Dips in KIC 846285’s brightness over a 1500 day observational period. The bottom two panels are blown-up versions of the top one centered around day 800 and 1500. Image via Boyajian et al.

The star is so weird, in fact, that Penn State astronomer and noted alien hunter Jason Wright suggested it might be occluded by an alien megastructure. One such construction could be a so-called Dyson swarm, a collection of massive solar panels built to harness a large fraction of the star’s light output. In a recent paper, Wright called the KIC 8462852 “the most promising stellar SETI target discovered to date.”
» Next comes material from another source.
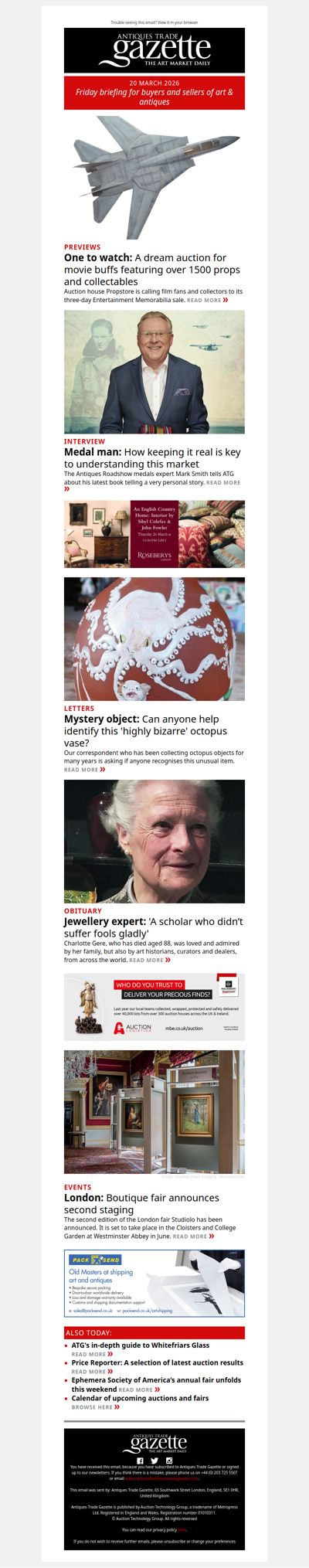
Task: Open the Pack & Send shipping advert
Action: 154,1284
Mind you, there have always been other possible explanations for KIC 8462852. Perhaps it’s misshapen from spinning really fast, or maybe it’s orbited by a swarm of comet fragments. Or just maybe, the star’s light pattern could be the result of some astrophysical process we don’t yet understand. As Neil deGrasse Tyson put it on The Late Show last week, “Just because you don’t understand what you’re looking at does not mean it’s aliens.”

OK, Neil, that sounds like some sage wisdom there, but goddamnit, aliens! SETI astronomers started the rumour!
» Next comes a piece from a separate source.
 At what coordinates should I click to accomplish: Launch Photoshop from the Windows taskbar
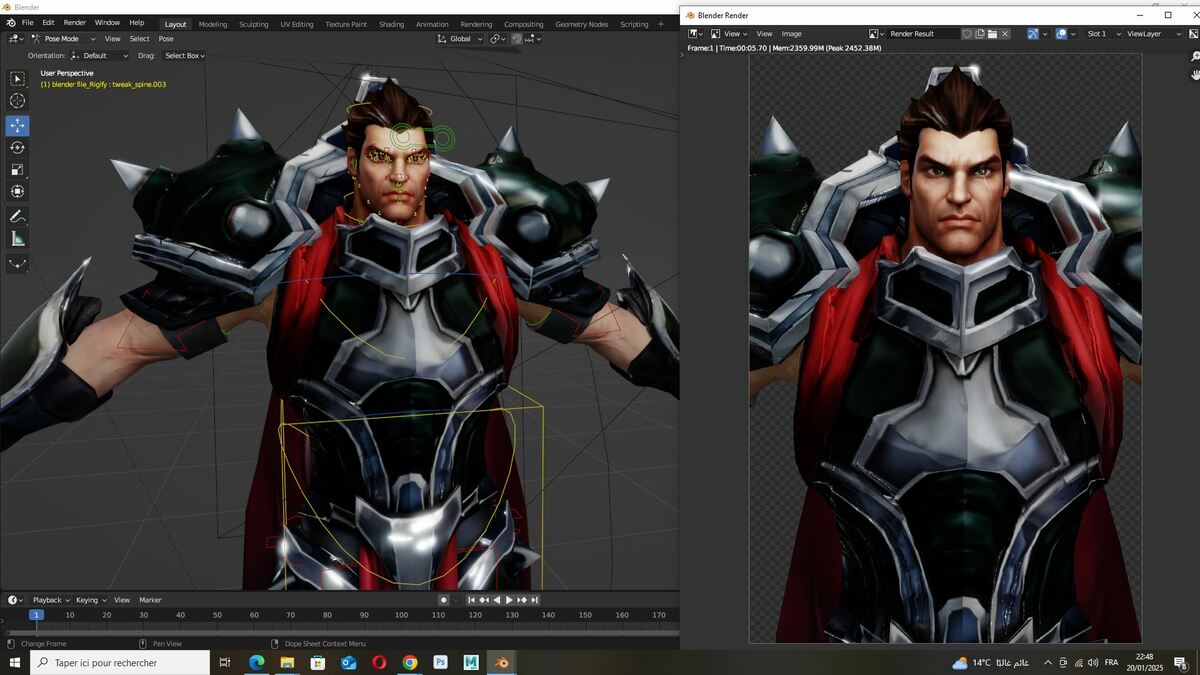coord(440,662)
Now, public excitement has prompted them to follow up on it using the Allen Telescope Array located in the Cascade Mountains. For the past two weeks, the ATA — consisting of 42 six meters antenna — has been trained on KIC 8462852, hunting for the radio signals that could end our cosmic loneliness once and for all.

These include narrow band emissions on the order of 1Hz; the sort of “hailing signal” a civilisation might send out if it wanted to announce its presence. SETI has also been hunting for broadband signals, which could be the result of beamed propulsion within the star system. If high powered spacecraft were zipping back and forth polishing the Death Star’s primary laser, this is the sort of radio leakage we might expect to find.

Alas, it is with a heavy heart that I bear this news: SETI has found no evidence of Galactic Empires, Borg Cubes, Forerunner Rings, or any other alien real estate projects human imaginations have dreamt up these past few weeks.

That is, astronomers haven’t turned up any promising signals between the 1 and 10 GHz frequency range. This rules out large omnidirectional transmitters, those of approximately 100 times humanity’s total terrestrial energy use in the case of narrowband, and 10 million times our energy use in the case of broadband. These may sound like enormously high limits, but SETI reminds us that any society able to build a Dyson swarm would have access to inconceivably vast amounts of energy; approaching 10^27 Watts. Even if they’re only using a teensy tiny fraction of this energy for signalling, it would still be detectable.

“The history of astronomy tells us that every time we thought we had found a phenomenon due to the activities of extraterrestrials, we were wrong,” SETI astronomer Seth Shostak said in a statement. “But although it’s quite likely that this star’s strange behaviour is due to nature, not aliens, it’s only prudent to check such things out.”

You’ll never know until you look. But now that we have, onwards and upwards to the next splashy, scientifically dubious and unsubstantiated theory! Did I hear somebody spotted a parallel universe this week?